听觉和视觉模态在汉语焦点感知中的作用

The Role of Auditory and Visual Modality in Perception of Focus in Mandarin Chinese.

作者信息

Li Shanpeng, Wu Yihan, Calhoun Sasha, Yan Mengzhu

机构信息

MIIT Key Lab for Language Information Processing and Applications, School of Foreign Studies, Nanjing University of Science and Technology, China.

School of Linguistics and Applied Language Studies, Te Herenga Waka-Victoria University of Wellington, New Zealand.

出版信息

J Speech Lang Hear Res. 2025 Aug 12;68(8):3843-3860. doi: 10.1044/2025_JSLHR-24-00664. Epub 2025 Jul 11.

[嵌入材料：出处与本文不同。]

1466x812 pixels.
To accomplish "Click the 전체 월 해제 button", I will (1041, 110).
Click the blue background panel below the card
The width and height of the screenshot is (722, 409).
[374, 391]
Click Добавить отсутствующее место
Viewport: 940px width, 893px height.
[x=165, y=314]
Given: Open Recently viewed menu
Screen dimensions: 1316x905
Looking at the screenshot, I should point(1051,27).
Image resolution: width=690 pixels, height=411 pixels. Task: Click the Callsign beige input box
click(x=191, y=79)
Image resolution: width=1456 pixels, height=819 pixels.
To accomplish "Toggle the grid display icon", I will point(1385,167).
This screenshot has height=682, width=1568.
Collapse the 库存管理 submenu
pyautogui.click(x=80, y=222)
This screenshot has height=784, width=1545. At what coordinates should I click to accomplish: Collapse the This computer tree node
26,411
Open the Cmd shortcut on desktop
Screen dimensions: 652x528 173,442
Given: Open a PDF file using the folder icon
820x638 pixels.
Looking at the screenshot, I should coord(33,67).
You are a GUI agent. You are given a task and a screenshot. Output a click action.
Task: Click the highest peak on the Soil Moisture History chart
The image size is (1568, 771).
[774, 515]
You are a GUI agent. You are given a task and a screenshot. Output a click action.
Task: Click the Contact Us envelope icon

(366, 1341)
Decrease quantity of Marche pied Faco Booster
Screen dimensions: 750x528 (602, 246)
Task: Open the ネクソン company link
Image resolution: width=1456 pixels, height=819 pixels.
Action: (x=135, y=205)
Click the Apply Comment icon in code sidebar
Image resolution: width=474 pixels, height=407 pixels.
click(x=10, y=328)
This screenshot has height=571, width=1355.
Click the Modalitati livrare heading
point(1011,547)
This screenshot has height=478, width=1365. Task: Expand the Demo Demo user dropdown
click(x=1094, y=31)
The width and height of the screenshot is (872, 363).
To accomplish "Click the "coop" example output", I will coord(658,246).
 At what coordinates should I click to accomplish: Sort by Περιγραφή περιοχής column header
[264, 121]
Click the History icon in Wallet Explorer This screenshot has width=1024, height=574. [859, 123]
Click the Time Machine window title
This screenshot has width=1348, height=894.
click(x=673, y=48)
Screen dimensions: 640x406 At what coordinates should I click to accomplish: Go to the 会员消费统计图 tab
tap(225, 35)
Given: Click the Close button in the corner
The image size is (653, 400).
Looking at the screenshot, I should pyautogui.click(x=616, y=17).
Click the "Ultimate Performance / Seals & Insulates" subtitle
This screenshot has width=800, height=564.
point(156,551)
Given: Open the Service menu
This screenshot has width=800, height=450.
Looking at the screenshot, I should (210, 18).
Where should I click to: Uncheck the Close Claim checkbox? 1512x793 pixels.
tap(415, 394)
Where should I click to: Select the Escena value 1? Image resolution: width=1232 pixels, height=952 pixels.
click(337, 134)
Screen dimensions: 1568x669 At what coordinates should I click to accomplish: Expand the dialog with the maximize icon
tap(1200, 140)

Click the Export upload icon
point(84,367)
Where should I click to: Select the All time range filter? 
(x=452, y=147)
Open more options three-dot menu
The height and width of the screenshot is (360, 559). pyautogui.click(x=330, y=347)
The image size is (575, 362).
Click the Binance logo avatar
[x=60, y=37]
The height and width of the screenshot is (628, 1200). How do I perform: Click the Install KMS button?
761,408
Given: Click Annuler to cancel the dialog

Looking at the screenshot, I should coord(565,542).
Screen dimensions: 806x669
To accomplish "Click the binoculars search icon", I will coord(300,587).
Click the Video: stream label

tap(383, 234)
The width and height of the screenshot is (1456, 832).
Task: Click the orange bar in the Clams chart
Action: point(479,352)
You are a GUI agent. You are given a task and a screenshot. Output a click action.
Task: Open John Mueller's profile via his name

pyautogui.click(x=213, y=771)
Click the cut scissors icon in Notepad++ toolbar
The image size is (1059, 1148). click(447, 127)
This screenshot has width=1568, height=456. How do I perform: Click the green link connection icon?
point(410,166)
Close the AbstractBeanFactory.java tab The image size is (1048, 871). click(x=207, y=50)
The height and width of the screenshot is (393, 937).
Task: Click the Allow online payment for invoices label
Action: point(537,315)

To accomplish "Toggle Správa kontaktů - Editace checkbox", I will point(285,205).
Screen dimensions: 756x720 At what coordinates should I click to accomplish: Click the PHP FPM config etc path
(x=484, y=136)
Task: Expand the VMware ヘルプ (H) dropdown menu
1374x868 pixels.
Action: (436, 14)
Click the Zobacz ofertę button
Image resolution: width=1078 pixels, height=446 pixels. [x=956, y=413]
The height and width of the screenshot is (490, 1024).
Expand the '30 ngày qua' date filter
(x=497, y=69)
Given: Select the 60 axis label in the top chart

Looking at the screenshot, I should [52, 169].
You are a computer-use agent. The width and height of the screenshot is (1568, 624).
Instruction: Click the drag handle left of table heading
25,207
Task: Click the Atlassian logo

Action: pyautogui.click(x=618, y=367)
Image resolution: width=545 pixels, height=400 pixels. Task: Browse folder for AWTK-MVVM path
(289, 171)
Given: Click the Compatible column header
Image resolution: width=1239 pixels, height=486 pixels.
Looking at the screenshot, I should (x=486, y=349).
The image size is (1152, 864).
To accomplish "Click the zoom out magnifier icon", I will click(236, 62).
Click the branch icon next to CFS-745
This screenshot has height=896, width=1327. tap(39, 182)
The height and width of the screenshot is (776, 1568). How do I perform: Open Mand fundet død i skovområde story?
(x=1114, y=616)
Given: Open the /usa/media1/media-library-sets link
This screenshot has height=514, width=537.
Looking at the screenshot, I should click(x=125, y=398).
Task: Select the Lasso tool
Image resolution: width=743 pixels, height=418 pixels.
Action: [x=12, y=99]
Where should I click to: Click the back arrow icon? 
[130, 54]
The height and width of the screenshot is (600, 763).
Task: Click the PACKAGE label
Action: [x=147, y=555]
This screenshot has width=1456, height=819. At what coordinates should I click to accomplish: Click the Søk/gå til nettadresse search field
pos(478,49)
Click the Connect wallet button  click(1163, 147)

DOI:10.1044/2025_JSLHR-24-00664

PMID:40644325

Abstract

PURPOSE

Speech perception is a complex process that involves multiple sensory modalities. Despite our intuitions of speech as something we hear, accumulating evidence has shown that speech perception is not solely dependent on the auditory modality. While it is well established that auditory and visual cues can both help listeners perceive focus, the latter is not established in Mandarin, and the relative contribution of these cues is not established at all. The current study investigated Mandarin listeners' integration of auditory and visual cues in the interpretation of focus in noise-degraded speech, through a question-answer appropriateness rating experiment.

METHOD

To explore the effectiveness and relative contribution of auditory and visual modality in the interpretation of Mandarin focus, participants did a question-answer appropriateness rating task involving subject focus, object focus, and broad focus. All the question-answer pairs were constructed in three modalities: audio only, visual only, and audiovisual. They were instructed to rate the appropriateness of the question-answer pairs. A babble noise was superimposed on the audio track for the audio only and audiovisual conditions.

RESULTS AND CONCLUSIONS

Although auditory cues via prosodic prominence were an effective cue to interpreting focus, visual cues were proven more effective, at least with degraded audio. Overall, this research contributes to our understanding of the interaction between linguistic cues and sensory information during language comprehension, widens the range of languages included in this body of research, and provides important implications for future studies on focus processing in various linguistic contexts and communication settings. This, in turn, will deepen our understanding of the multimodal nature of language comprehension.

摘要

目的

言语感知是一个涉及多种感觉模态的复杂过程。尽管我们直觉上认为言语是我们所听到的东西，但越来越多的证据表明，言语感知并非仅仅依赖于听觉模态。虽然听觉和视觉线索都能帮助听众感知焦点这一点已得到充分证实，但在普通话中视觉线索的作用尚未得到证实，而且这些线索的相对贡献也完全没有定论。本研究通过一项问答适宜性评级实验，调查了普通话听众在解读噪声干扰语音中的焦点时对听觉和视觉线索的整合情况。

方法

为了探究听觉和视觉模态在普通话焦点解读中的有效性和相对贡献，参与者进行了一项涉及主语焦点、宾语焦点和宽泛焦点的问答适宜性评级任务。所有问答对均以三种模态构建：仅音频、仅视觉和视听结合。他们被要求对问答对的适宜性进行评分。在仅音频和视听结合条件下，向音频轨道叠加了嘈杂噪声。

结果与结论

尽管通过韵律突出的听觉线索是解读焦点的有效线索，但视觉线索被证明更有效，至少在音频质量下降时如此。总体而言，本研究有助于我们理解语言理解过程中语言线索与感觉信息之间的相互作用，拓宽了该研究领域所涵盖的语言范围，并为未来在各种语言语境和交流环境中进行焦点处理的研究提供了重要启示。反过来，这将加深我们对语言理解多模态本质的理解。